LG V40 ThinQ camera performance
Hardware first: On the front, the V40 ThinQ has two cameras. The standard camera uses an 8-megapixel camera. The second camera uses a 5-megapixel sensor, paired with a wide angle lens that is good if you want to fit whole of your LARGE office team into one single selfie photo. On the back, there are three cameras. The standard camera that uses 12-megapixel sensor, a 12-megapixel camera with a telephoto lens (around 52mm effective focal length or in other words 2X optical zoom) and a wide-angle lens with focal length of around 16mm.
What good is the hardware if it can’t click photos that you can share on Instagram? On this account, the V40 camera is a sort of mixed bag. It can take some good photos, particularly with its main camera, and the wide-angle lens is fun to use because of the sort of view can capture, but for the V40 ThinQ camera to really shine well you need to get a lot of things right. In particular, you need to get right the light. If the light is good (for example, see the image of flowers), the V40 main camera clicks the photos that show brilliant colours. In these images, colours really pop out. But if the light is low, the camera performance of the V40 cameras (front, back, all of them) is strictly average.
Colours in photos come out well even in low light images. But the problem is with the kind of details that the V40 ThinQ cameras capture. Photos are mostly soft if the light is not right, and details are mushy. Dynamic range — or in other words the contrast between the bright and shadowed areas — too is average. See for example the image of the housing colony, or check my selfie. In both photos contrast and details are missing just because some areas of the images are brightly lit.

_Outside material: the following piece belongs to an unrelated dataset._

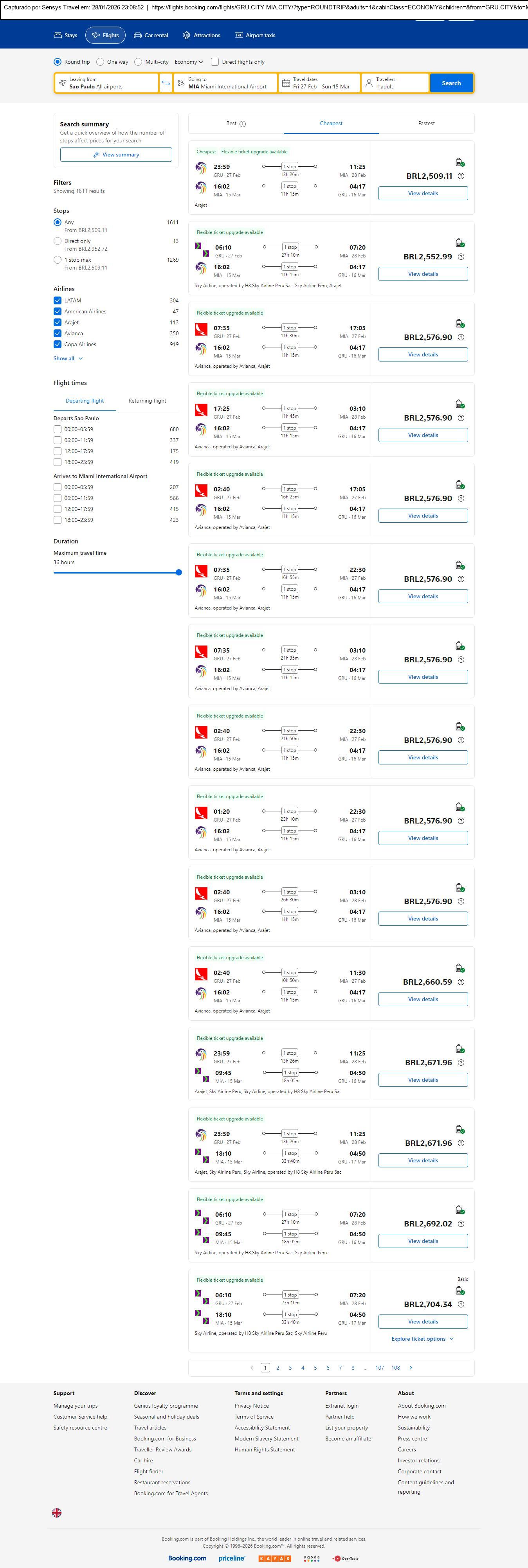Click the Travel dates field
The image size is (528, 1568).
[x=319, y=83]
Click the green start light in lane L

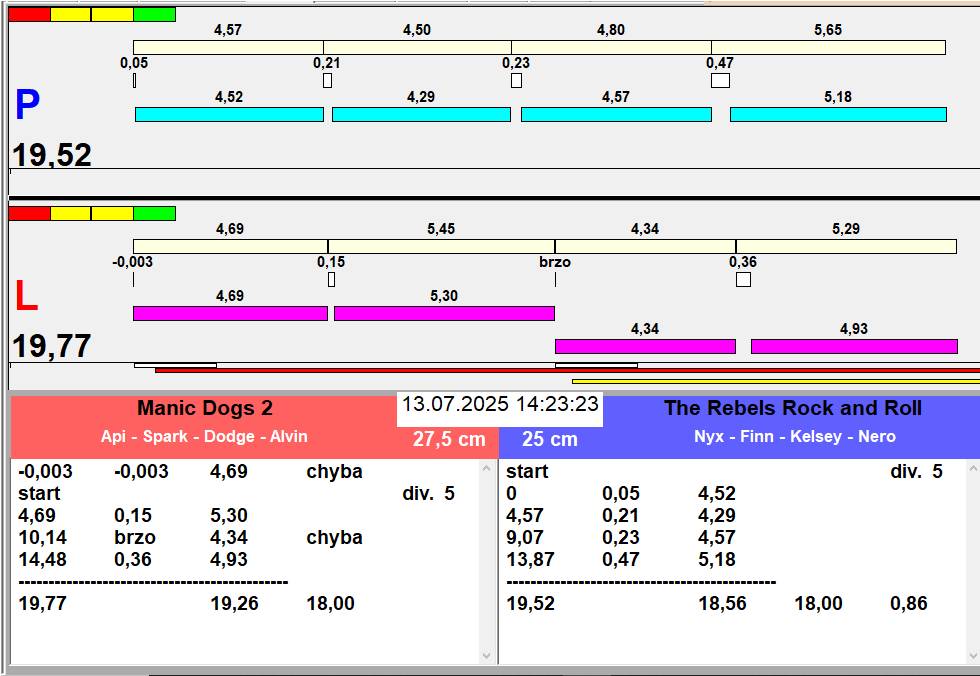point(154,213)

I believe that the V40 ThinQ cameras — considering the competition from the OnePlus 6T, Honor View 10, or for that matter the Pixel 2 XL that sells for under Rs 40,000, should have been better.
The V40 ThinQ camera app is fast and comes loaded with some cool features. For example you can opt to use all three rear cameras — regular, wide-angle and zoom — at the same time. As noted earlier, the wide-angle lens is fun. Check the photo of the road and the India Today office building. The unique view you get is only possible with a wide-angle lens. For video shooting, a feature worth mentioning is Cine Shot mode, which records the footage where only one subject is moving and rest of the frame is stationary. Cool!
It can take some good photos, particularly with its main camera, and the wide-angle lens is fun to use because of the sort of view can capture.
The front cameras are also average, and that I say again because of the lack of details in the photos that these selfie cameras click.